Bir de Akkuş'un kedilerinden bahsetmek lazım tabii... "Afiyet olsun, Fıstık Ablanıza teşekkür edin" diyerek yeni vedalaştıklarım... Tahinle Kobeyi yanıma alma hayalleri kuruyordum ama bu kedileri görünce fark ettim ki onlar saray değilse de mutlu bir çiftlikte yaşıyor gibiler. Buranın soğuğundan ileri gelen bir adaptasyon mudur yoksa beslenemeyip gelişememekten midir bilmem, kedileri çok küçük. Büyüyemeden öldüklerinden sadece küçükleri mi görüyorum yoksa? Bu ihtimali düşünmek istemiyorum. 2-3 kedi hariç, gördüğüm tüm kediler vücut büyüklüğü olarak çok küçüklerdi.
Ben Samsun'da kar yağdığında kedileri eve alırken, o gece onlar için kara kara düşünür içim sızlayarak sabah ederken, burda martta kar yağıyor, yağıyor; bu naifleşmiş kar. Hayvanlar sürekli caddelerde dolaşıyor yemek arayarak, ah yazarken bile kalbim acıyor, içim daralıyor. Burada eve yerleşme sürecimde çok masrafım oldu. Bu sebeple babamın bana verdiği para ile henüz kedi maması alamadım. İlk maaşımda 1 paket mamayı Samsun'a gönderip, 1 paket mamayı da buraya alacağım.

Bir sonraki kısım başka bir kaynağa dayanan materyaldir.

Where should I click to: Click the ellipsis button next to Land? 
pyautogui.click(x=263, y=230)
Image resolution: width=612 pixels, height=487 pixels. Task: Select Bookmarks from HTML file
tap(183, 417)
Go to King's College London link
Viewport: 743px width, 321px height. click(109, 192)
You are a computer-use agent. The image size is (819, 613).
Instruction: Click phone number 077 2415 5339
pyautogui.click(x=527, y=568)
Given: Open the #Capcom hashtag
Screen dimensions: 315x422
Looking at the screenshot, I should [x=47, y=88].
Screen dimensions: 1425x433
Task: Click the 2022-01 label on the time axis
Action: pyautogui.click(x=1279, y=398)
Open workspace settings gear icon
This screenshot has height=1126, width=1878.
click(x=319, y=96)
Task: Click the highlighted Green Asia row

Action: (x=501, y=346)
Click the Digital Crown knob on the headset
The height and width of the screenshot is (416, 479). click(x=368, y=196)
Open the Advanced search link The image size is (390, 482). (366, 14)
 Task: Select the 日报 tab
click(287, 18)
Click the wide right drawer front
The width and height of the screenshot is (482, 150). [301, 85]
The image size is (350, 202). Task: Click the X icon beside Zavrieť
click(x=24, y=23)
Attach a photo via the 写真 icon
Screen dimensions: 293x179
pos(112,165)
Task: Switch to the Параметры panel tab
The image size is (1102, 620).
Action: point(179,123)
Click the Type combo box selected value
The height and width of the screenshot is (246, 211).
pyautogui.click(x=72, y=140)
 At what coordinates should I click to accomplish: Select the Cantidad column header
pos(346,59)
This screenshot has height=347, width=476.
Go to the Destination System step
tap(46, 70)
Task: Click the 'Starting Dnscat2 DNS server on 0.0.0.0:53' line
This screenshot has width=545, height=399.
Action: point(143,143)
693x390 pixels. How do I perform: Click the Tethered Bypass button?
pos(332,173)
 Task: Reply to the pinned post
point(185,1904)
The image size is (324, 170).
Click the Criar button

Buraya ilk geldiğim günlerde bi kedi görmüştüm, topallıyordu. Burada veteriner yok... Petshop filan da yok, kediyi bir kafese koyup götürmek istesem. Bir de o günlerde babamla olduğumdan ve canım babam kediler konusundaki kesinlikle dozu aşmamış hareketlerimi, hassasiyetlerimi ve bazen duygularımı ölçüsüz bulduğu ve sinirlendiği için ilgilenememiştim. 6 gün geçti, zavallı kediciği hiç görmemiştim. Bugün Regaip Kandili, babam gitmeden evvel birlikte aldığımız kıymayı bozulmasın diye kavurup gitmişti. Biraz ondan yedim ama bitirmeye gönlüm elvermedi. Saat dokuz buçuğu geçmiş olmasına rağmen ve Akkuşta bu saatin yaşamın hangi aralığına denk geldiğini bilmememe rağmen, giyindim üzerimi hem çöplerimi atıp hem de kıymayı paketledim. Çöp kutusunun oraya geldiğimde pisi pisi diyince miyavlayarak topallayan kedi gelmesin mi... Ah hem buruldum hem mutlu oldum onu besleyişime.  Az sonra ardından bir calico yavru kedi de geldi, ikisi de birbirinden güzel... canlarım... İkiye böldüğüm kıymanın bir kısmını da ona verdim. Bu beni mutlu etti.

İşyerinde her sabah kahvaltıyı birlikte yapıyoruz. Neredeyse her kahvaltımızda peynir artıyor ama kibrit kutusu kadar falan. Yine de şimdilik orada çok yeni olduğumdan ve henüz başka kimsede sokak hayvanlarına karşı bir şefkat sezmediğimden peyniri kedileri ayırmayı teklif edemiyorum. Yine de ilerleyen zamanlarda dile getireceğim.

Kobe ile Tahine ise annem, Eren ve Emine Teyze çok iyi bakıyor, çok şükür. Yarın cuma, Samsun'a geçeceğim, giderken onlara da konserve mama alacağım. İşte böyle Fıstığım... Bunlar hep senin kalbimde yakıverdiğin ışığın huzmeleri. Seni çok seviyorum küçük prensesim. Görüşmek üzere...

29 Mart 2017 Çarşamba

236. gün

Bazen düşünürüm, Fıstıkım benim yanıma gideceği günü bilerek mi geldi? Gideceği gün üzerimde ikiye katlanıp uyuyuşu, benim bilmediğim ama onun bildiği bir sebepten miydi? Ercanlarda kaldığı süre boyunca, hayata benimle veda edemeyeceğinden korkup bana kavuştuğunda yazgısını-yazgımızı yerine getirebileceği için mi huzur duydu? Gidişini başlatan olay, bir karar mıydı ve bir zamanlamayı tutturmak için miydi? Dudağımı ısırışı, beni haberdar etmek değilse neydi?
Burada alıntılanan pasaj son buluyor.